Mozart: The Abduction from the Seraglio

Our rating 
5.0 out of 5 star rating 5.0

LABELS: Archiv
WORKS: The Abduction from the Seraglio
PERFORMER: Hans-Peter Minetti, Stanford Olsen, Luba Orgonasova, Cyndia Sieden, Uwe Peper, Cornelius Hauptmann; Monteverdi Choir, English Baroque Soloists/John Eliot Gardiner
Like Harnoncourt and Hogwood, Gardiner restores many of the cuts (probably made by Mozart himself) in the very elaborate arias of the composer’s first mature German Singspiel. He also includes the recently discovered March first recorded by Hogwood, but otherwise these rival period-instrument sets have little in common. Hogwood is swift and light in his pacing of the music, and delightful enough in the outer sections of the overture and the comic arias, but Gardiner is altogether more dramatic and expressive. Preference will depend, I suspect, on whether one regards the Seraglio as a comic opera with serious elements, or vice versa.
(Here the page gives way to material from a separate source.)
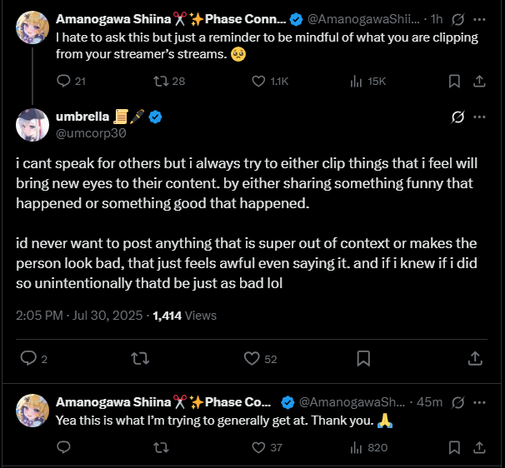Like umbrella's tweet with 52 likes
The image size is (505, 468).
[x=253, y=358]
Gardiner opts for the latter approach, with wonderfully expressive playing in the great emotional numbers – Konstanze’s ‘Traurigkeit’, the sublime duet – and he moves the ‘action’ ensembles – the Act 1 Trio, the great Quartet – with a propulsive theatrical momentum which I find more exhilarating than Hogwood’s version. The two casts are fairly evenly balanced: Hogwood’s Blondchen is more of a charmer than Gardiner’s accurate but brittle Sieden, but Olsen’s Belmonte, velvet-toned like Beecham’s Simoneau, is a superior stylist to his Decca counterpart. Peper is the best Pedrillo since the peerless Gerhard Unger (also Beecham) and Hauptmann’s light lyric bass, only just making his low notes at classical pitch, is a welcome change from the black-voiced Wagnerians who have dominated this role on disc. The clincher, though, is Orgonasova’s fearless Konstanze: ‘Martern aller Arten’ holds no terrors for her, thanks to her fabulous technique and rich-toned soprano. She establishes an unusually erotic rapport with Minetti’s noble yet menacing Pasha, the most complete vocal portrait of the spoken role on disc. Ravishing wind-playing, discreet fortepiano continuo, and superb

choral singing set the seal on an enthralling issue, my top recommendation now in this work.